WHAT TO PRODUCE -> The data below contains pictures, which are to be skipped; the lines starting at the line with "Open help question mark icon" and ending at the line with "Given: Open the" are to be output exactly, both ends included.

(Data entries)
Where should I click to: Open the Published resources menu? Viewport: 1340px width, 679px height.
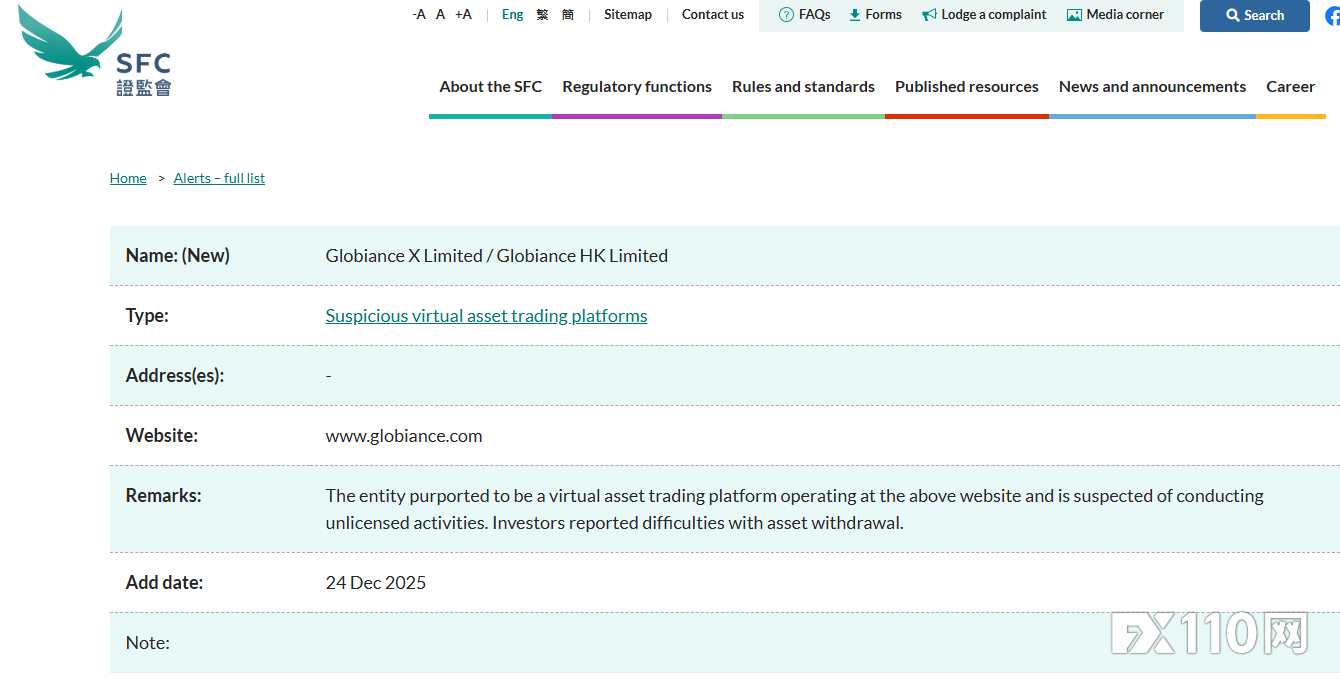966,87
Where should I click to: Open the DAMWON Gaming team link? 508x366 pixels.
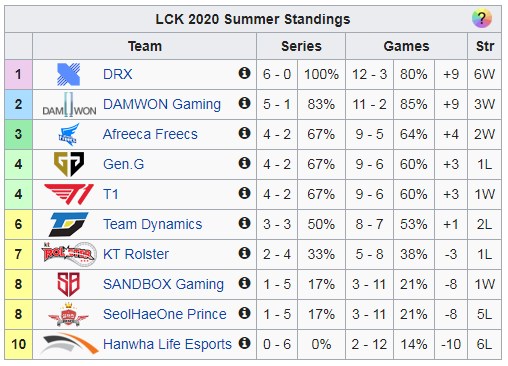coord(162,104)

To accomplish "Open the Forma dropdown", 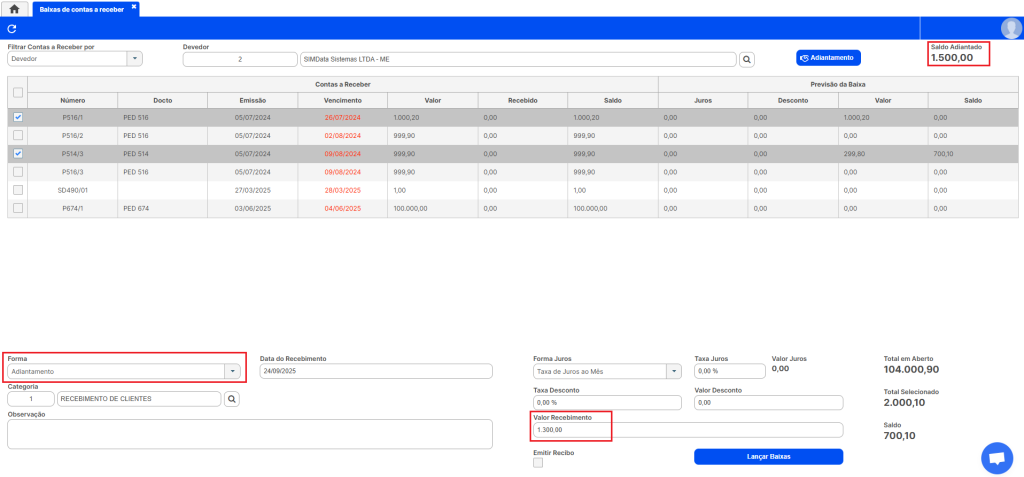I will click(x=233, y=371).
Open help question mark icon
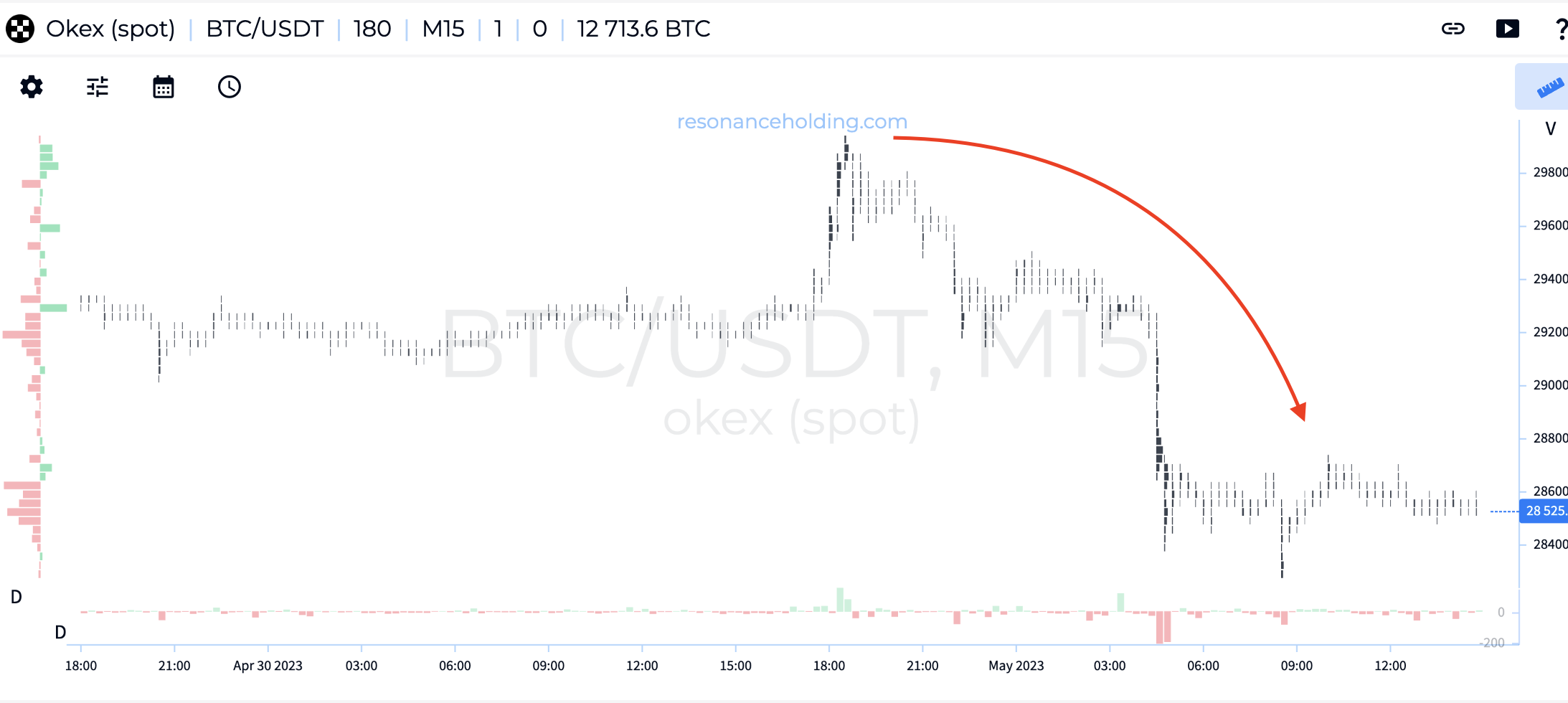1568x703 pixels. (1560, 29)
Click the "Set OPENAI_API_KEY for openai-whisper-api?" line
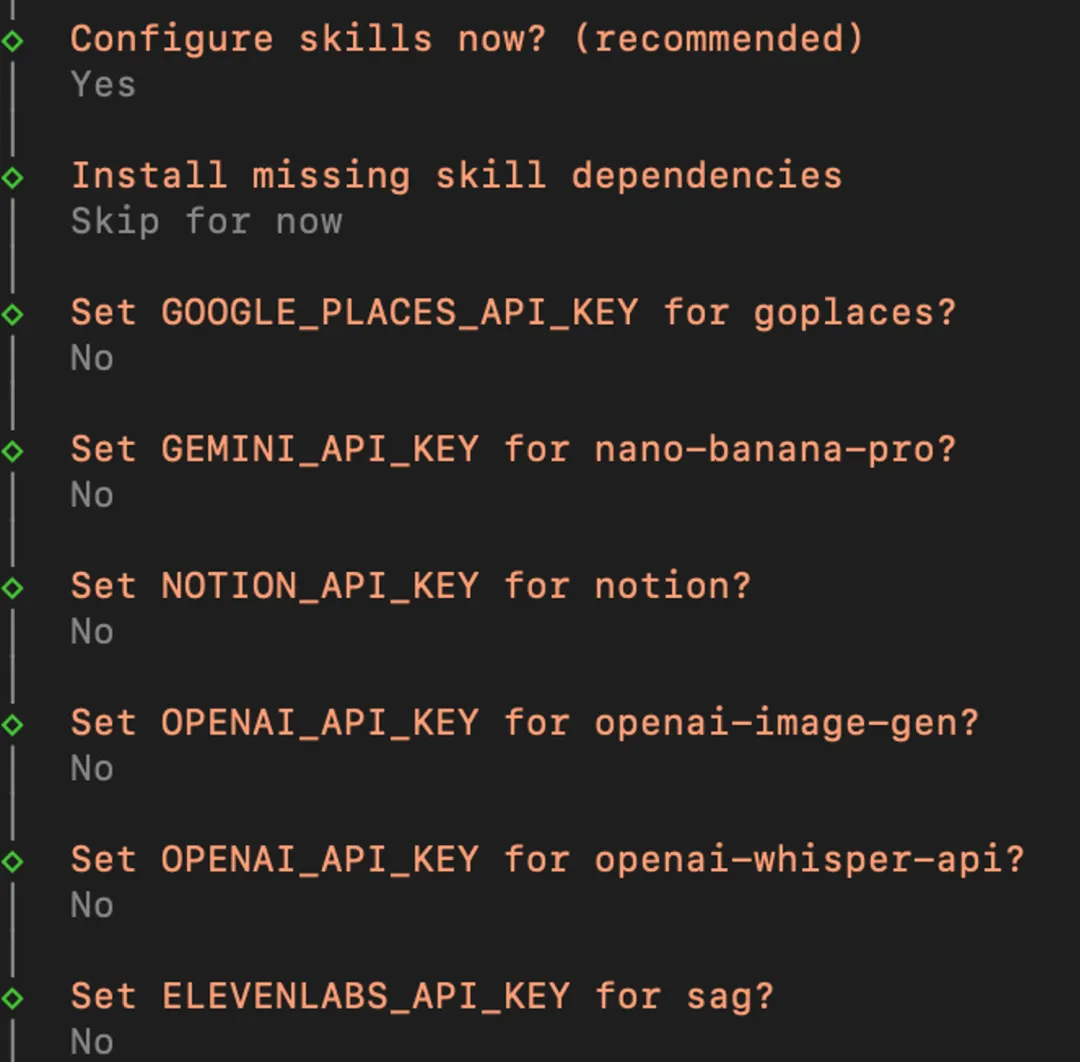 click(547, 860)
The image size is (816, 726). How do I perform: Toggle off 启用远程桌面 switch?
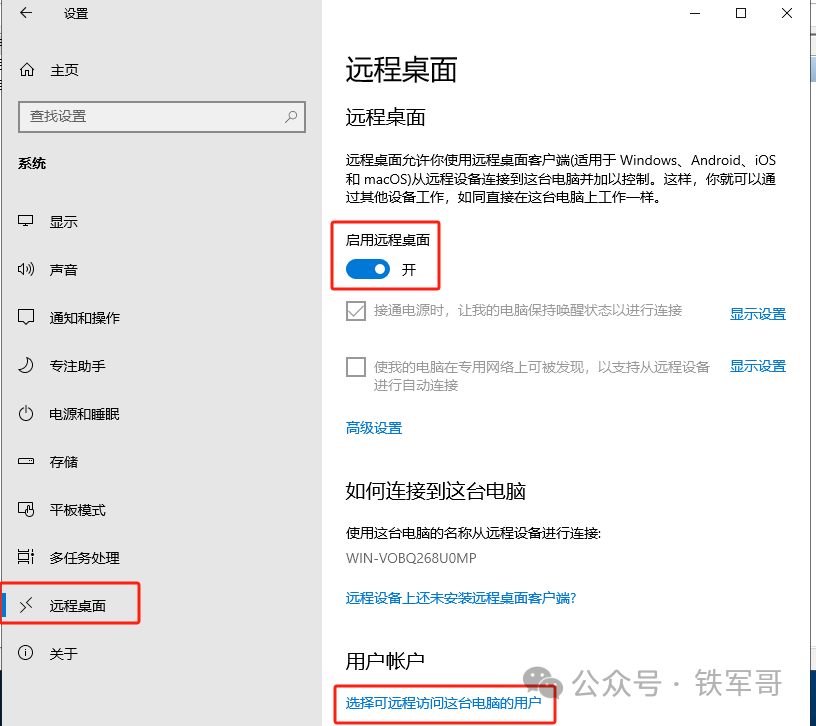(x=367, y=269)
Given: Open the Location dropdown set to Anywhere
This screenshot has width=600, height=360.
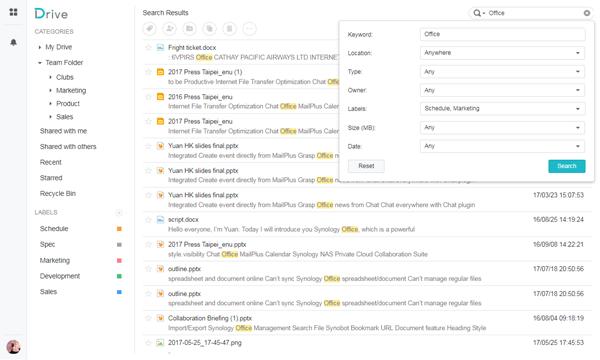Looking at the screenshot, I should 502,53.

ANSWER TO THIS PROBLEM ->
Open help question mark icon
1568x703 pixels. (1560, 29)
Click the "Set OPENAI_API_KEY for openai-whisper-api?" line
 click(547, 860)
The image size is (816, 726). How do I perform: Toggle off 启用远程桌面 switch?
(x=367, y=269)
Given: Open the Location dropdown set to Anywhere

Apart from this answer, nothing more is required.